■ **Set of tasks**:
1. Print the part of the courtly love review that opens with the words containing "76). Nevertheless, Schultz's" and closes with "more adequate way.".
2. In the courtly love review, which page numbers are cited in parentheses? List each one in order.
3. For each statement, answer yes or no on the basis of the courtly love review, and quote the words that decide it: (a) The book under review was published by the University of Chicago Press in 2006. (b) The review says courtly love can be explained by sexual drives. (c) The review says Schultz's criticism rests on the old-fashioned picture of harmonious medieval spirituality.

■ **Source passage**:
Content starts
Chicago and London: the University of Chicago Press, 2006. Pp. xiv + 242.
$39.
During the last decades a great number of books and articles have dealt
with the history of medieval sexuality. Even when scholars have elaborated
on the differences between medieval and modern sexual behavior and concepts
of human sexuality, most have expected some "cosmic" and "inevitable"
factors like desire, drive, wish, sexual orientation, hetero- or homosexuality,
to determine the actions and reactions of the heres of medieval novels
as well as individuals in modern times. Schultz demonstrates that those
assumptions miss the peculiar character of courtly love. Courtly love
cannot be explained by sexual drives or by interior inclination. "Courtly
love is exogenous" (p. 75), he writes, and the medieval terms for courtly
love "ignore the sex of the participants and the clanking of their anatomophysiological
machinery. They are not rooted in biology" (p. 156). Furthermore, "'Desire'
like 'heterosexuality' conjures up what is, for the Middle Ages, a specious
unity, vitiating distinctions among the medieval terms we must respect
if we want to understand them historically and assimilating them to a
modern notion with which they have only a few elements in common" (p.
76). Nevertheless, Schultz's inexorable criticism of the sexualization
of medieval art and philosophy in recent scholarship and his polemics
against its stylish vocabulary are no more based on the old-fashioned
picture of the harmonious spirituality of medieval culture. They try to
answer the questions asked by feminist or queer studies, by anthropologists
and psychologists, but in a historically more adequate way.
Content ends
■ **Data shown**:
Content starts
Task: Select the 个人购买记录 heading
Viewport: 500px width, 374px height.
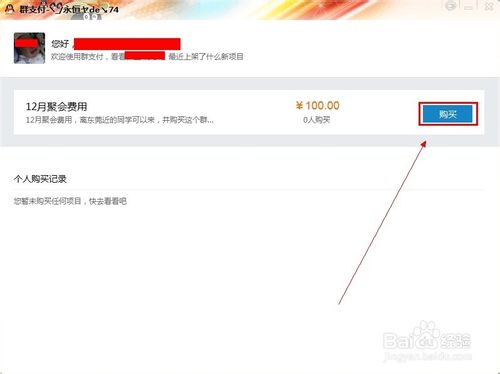Action: (x=40, y=179)
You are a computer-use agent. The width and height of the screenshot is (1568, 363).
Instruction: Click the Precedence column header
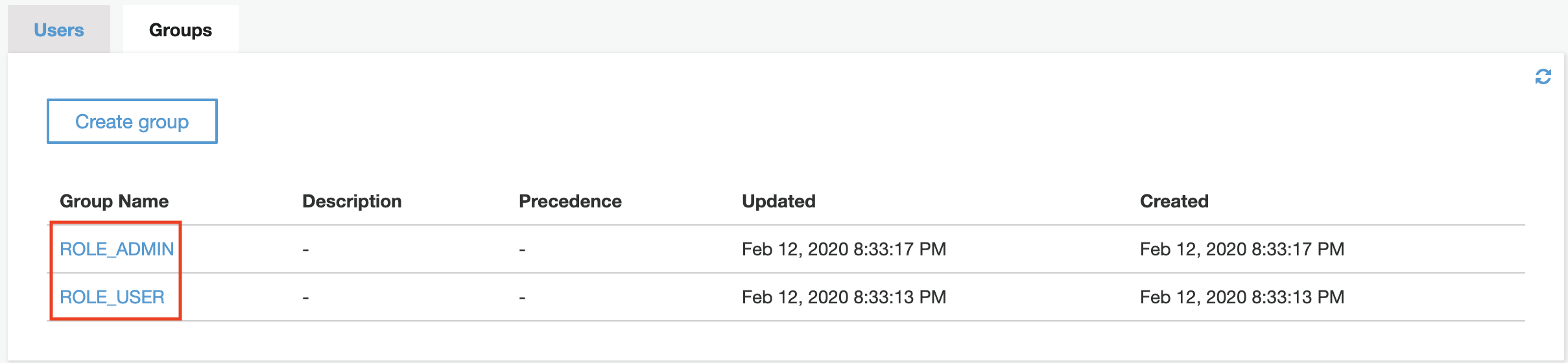point(570,201)
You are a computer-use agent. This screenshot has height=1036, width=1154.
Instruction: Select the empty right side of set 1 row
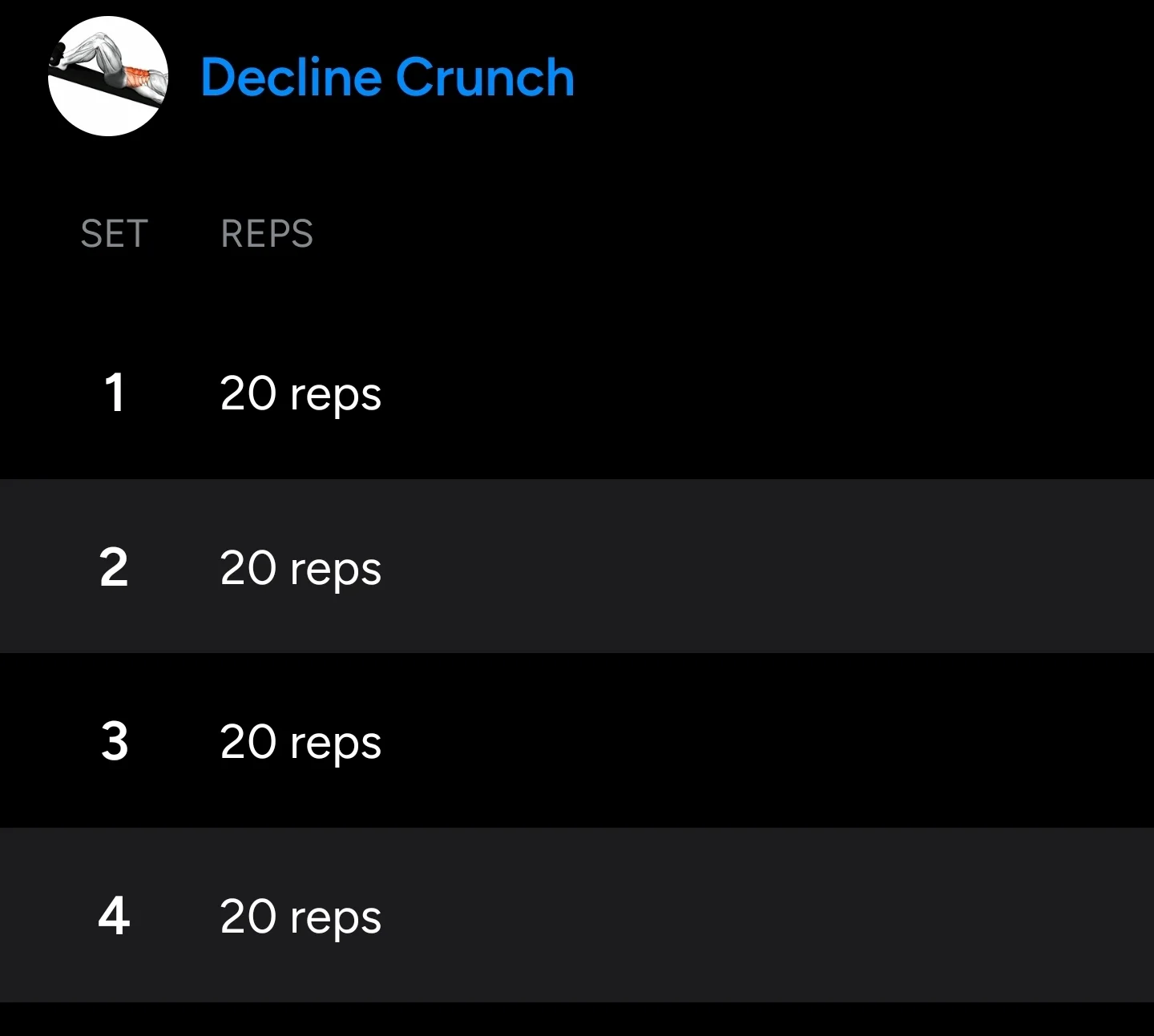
Content ends
■ **Solutions to the problems**:
1.
76). Nevertheless, Schultz's inexorable criticism of the sexualization
of medieval art and philosophy in recent scholarship and his polemics
against its stylish vocabulary are no more based on the old-fashioned
picture of the harmonious spirituality of medieval culture. They try to
answer the questions asked by feminist or queer studies, by anthropologists
and psychologists, but in a historically more adequate way.

2.
75
156
76

3.
(a) Yes: "the University of Chicago Press, 2006"
(b) No: "Courtly love cannot be explained by sexual drives or by interior inclination."
(c) No: "are no more based on the old-fashioned picture of the harmonious spirituality of medieval culture"